'Don't outsource DNA database'
Despite concerns to the contrary, the police services has the capacity to administer and manage the national DNA database, says the Police and Prisons Civil Rights Union (Popcru).
Parliament recently warned against the hasty implementation of the Criminal Law (Forensic Procedures) Bill. It said the South African Police Service (SAPS) had to solve capacity shortages, and improve its implementation and maintenance plans for the national database.
Outsourcing IT and technology services by the police is also increasing as issues of capacity and skills have become pivotal. But the union is fighting back, saying more money should be ploughed into the police services.
Popcru is calling for further amendments to the Bill, saying it does not clarify which body will serve as custodian of the database.
“It looks as if the DNA database will be administered and maintained by the SAPS, but will, in fact, be outsourced... Why outsource the national DNA database? The billions of rands, which will be invested by the state in outsourcing this function, will only last five years,” says the union.

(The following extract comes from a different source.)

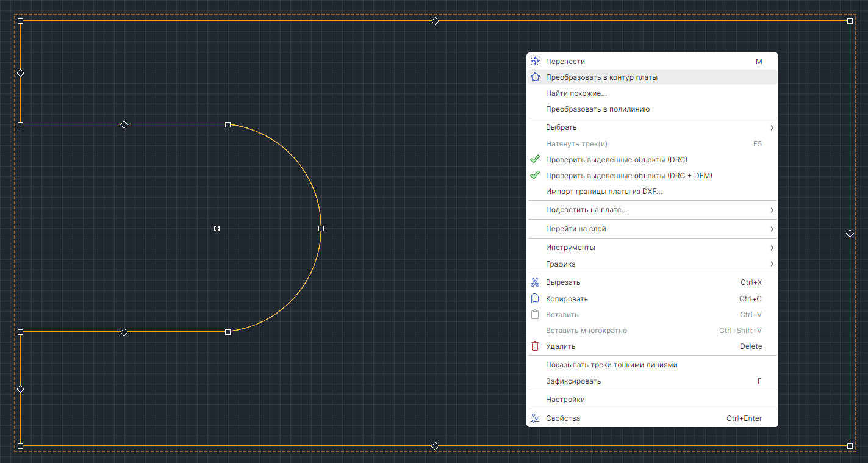Expand the Инструменты submenu

(772, 248)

Popcru says the SAPS Criminal Record and Forensic Science Service division (CR and FSS) should manage the database. The unit currently houses its Automated Fingerprint Identification System (AFIS), and Popcru says the two major databases should be administered and managed by the same division.
On the defensive
Parliament and rights groups have slated the performance of the division for the high cost of training, low salaries, high staff turnover and problems relating to evidence collection at crime scenes.
However, Popcru says the turnover times have improved over the years, signalling progress in its IT systems and technology management.
Outsourcing the database amounts to contracting out the police's most critical mandate and its core business to private companies, says Popcru. Existing technologies and internal IT systems can lead to the successful implementation of the database, the union notes.
“Popcru is recommending that the national DNA database is administered, maintained and stored by the divisional commissioner of CR and FSS - as with the fingerprint database.
“We also recommend that the billions of rands invested in establishing the DNA database by the outsourced company be redirected and invested to building capacity and proper resourcing of the SAPS forensic science laboratories in all provinces,” says Popcru.
In 2005, the SAPS lab developed a forensic automation system for DNA evidence using robotics. The Genetic Sample Processing System (GSPS), which is controlled by 27 personal computers, cost approximately R80 million. The system first became operational in March 2007.
“The GSPS system, from the police's side, at least, has improved the SAPS's capacity to process DNA samples. As there has already been a marked improvement in case backlogs, the GSPS system will improve DNA testing by an even bigger margin,” says Popcru.
However, the administration and management of the system is outsourced to a German company.
In October 2006, the Ideco group was awarded a 15-year contract to operate the AFISwitch. The automated checking service, which acts as an electronic information conduit between the centre and the public, was outsourced as the SAPS struggled to process close to a million non-criminal record checks yearly.
While the High Technology Project Centre, which promotes skills and technology to support investigators is valuable, more needs to be done to attract and retain skilled personnel, admits Popcru.